(Collected data)

Segment Open

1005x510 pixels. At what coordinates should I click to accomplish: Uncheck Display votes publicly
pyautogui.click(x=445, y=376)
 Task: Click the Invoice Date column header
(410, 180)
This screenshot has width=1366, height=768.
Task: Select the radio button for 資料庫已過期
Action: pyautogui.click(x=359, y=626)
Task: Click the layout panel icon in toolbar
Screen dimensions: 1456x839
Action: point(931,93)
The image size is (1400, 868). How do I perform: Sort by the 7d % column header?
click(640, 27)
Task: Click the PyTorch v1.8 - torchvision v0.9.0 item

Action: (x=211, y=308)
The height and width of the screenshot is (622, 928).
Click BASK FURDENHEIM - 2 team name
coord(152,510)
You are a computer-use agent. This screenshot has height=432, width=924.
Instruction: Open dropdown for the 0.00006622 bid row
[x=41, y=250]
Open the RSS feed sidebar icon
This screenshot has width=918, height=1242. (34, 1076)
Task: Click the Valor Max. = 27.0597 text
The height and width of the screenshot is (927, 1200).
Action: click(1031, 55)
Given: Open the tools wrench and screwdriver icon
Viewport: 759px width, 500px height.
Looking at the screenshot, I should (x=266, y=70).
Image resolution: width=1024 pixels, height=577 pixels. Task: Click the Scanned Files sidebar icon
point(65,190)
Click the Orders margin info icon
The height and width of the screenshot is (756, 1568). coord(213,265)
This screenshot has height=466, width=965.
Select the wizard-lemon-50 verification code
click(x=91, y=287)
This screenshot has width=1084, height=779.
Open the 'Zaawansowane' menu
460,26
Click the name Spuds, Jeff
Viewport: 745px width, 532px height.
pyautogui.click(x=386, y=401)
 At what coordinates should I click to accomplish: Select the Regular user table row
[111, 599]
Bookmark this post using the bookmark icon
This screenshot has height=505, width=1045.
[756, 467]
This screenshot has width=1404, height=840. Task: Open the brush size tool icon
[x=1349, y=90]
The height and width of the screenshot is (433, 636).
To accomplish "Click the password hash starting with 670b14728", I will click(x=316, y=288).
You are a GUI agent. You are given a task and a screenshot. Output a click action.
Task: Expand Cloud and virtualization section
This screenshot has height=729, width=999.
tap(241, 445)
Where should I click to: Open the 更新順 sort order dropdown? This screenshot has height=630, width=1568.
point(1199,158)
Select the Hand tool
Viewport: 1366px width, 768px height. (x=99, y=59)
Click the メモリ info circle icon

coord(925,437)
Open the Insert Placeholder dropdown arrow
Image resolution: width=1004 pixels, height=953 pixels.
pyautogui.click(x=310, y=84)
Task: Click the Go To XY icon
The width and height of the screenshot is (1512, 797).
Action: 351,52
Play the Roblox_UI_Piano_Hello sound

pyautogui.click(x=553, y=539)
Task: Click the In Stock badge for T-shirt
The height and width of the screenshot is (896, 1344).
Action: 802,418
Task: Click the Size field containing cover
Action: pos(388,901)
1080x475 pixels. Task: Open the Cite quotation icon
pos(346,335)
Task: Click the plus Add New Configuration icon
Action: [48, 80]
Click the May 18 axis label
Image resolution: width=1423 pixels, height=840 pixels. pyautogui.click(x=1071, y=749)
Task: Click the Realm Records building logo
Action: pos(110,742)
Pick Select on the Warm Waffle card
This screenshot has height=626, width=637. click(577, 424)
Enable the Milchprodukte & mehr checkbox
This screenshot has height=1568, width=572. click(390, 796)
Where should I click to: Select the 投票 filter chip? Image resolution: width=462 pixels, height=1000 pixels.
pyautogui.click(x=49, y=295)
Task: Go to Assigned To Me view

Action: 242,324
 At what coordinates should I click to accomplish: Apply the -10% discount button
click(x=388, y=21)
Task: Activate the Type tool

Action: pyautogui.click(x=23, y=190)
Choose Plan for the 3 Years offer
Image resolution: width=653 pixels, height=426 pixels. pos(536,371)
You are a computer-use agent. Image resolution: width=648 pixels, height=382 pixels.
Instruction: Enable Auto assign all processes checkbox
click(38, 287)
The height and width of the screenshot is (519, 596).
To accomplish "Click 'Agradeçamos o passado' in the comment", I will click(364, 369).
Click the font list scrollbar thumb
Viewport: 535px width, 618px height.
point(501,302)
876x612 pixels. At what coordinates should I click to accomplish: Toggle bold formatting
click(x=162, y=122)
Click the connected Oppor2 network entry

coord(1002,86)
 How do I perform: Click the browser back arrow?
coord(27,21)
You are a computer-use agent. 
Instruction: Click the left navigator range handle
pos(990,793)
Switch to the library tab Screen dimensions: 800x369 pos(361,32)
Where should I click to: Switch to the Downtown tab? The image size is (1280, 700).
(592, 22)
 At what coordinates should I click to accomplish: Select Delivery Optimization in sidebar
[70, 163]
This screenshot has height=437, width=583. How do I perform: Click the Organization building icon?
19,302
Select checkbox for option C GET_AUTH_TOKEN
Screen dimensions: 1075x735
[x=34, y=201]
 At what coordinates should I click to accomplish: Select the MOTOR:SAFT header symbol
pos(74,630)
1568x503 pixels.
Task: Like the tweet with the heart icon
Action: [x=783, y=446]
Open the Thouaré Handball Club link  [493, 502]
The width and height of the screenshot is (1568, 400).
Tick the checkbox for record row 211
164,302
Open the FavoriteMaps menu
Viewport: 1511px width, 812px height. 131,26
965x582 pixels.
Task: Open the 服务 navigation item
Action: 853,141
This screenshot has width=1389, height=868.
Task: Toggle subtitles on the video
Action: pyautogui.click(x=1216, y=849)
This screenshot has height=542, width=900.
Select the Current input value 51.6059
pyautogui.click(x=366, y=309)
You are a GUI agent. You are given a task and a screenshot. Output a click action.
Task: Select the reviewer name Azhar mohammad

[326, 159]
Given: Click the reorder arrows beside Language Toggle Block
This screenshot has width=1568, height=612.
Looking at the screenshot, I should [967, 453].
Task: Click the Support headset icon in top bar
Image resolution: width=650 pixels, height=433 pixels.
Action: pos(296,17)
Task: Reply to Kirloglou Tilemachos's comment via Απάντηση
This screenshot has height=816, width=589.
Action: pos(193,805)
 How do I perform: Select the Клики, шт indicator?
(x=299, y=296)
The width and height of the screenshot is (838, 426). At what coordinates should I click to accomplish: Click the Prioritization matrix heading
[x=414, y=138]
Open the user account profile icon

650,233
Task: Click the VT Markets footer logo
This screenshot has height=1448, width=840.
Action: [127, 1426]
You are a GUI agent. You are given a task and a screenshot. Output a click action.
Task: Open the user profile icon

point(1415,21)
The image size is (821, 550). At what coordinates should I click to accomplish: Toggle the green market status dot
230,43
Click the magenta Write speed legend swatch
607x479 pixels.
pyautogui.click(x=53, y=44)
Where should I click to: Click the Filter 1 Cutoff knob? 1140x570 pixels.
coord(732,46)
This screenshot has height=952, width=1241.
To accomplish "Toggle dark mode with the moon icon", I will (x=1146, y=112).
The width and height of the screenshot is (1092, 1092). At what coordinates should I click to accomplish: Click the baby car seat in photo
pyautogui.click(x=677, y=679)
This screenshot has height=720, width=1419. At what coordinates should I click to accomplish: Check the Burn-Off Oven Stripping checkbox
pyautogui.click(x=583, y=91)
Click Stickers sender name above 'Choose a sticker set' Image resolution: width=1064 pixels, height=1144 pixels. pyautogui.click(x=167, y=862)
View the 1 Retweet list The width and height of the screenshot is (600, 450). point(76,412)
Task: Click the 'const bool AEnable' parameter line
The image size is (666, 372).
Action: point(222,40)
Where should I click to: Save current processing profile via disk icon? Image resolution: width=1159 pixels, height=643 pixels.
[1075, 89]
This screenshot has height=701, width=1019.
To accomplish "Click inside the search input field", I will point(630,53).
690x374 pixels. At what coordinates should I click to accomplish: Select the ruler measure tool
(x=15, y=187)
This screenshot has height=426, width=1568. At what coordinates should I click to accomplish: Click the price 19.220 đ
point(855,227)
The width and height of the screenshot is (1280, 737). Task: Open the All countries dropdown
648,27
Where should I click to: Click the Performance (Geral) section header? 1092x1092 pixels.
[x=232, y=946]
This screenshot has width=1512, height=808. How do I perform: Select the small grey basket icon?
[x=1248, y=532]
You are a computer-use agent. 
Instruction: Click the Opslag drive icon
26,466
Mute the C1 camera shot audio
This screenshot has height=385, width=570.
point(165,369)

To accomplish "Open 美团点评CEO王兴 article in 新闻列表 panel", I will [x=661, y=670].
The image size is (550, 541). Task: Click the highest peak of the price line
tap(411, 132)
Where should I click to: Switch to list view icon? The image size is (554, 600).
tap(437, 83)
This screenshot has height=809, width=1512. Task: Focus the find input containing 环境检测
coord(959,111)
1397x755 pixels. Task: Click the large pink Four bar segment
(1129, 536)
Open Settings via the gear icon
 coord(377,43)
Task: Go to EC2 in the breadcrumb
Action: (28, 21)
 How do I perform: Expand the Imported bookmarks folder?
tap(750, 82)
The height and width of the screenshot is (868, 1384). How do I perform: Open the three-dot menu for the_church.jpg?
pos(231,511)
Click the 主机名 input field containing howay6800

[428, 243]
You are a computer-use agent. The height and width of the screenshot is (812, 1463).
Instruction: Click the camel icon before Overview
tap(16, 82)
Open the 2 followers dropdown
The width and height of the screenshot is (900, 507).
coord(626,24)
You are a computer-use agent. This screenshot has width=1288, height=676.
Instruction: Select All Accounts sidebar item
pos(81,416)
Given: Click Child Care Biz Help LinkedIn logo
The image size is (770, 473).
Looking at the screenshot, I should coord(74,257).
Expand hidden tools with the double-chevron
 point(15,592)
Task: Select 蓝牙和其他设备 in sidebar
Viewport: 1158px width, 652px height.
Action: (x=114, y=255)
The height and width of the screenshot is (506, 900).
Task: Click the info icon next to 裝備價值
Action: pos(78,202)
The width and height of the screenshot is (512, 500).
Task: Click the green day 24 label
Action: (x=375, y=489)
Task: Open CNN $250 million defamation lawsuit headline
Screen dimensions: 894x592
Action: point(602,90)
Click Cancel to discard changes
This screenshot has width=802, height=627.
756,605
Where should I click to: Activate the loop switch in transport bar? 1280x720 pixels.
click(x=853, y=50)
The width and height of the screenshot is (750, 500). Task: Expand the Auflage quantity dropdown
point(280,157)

Segment Closed

## YOUR OBJECTIVE
From the line containing "Task: Open CNN" to the last line of the records above, please write out every line exactly and add nothing.

## WRITTEN ANSWER
Task: Open CNN $250 million defamation lawsuit headline
Screen dimensions: 894x592
Action: point(602,90)
Click Cancel to discard changes
This screenshot has width=802, height=627.
756,605
Where should I click to: Activate the loop switch in transport bar? 1280x720 pixels.
click(x=853, y=50)
The width and height of the screenshot is (750, 500). Task: Expand the Auflage quantity dropdown
point(280,157)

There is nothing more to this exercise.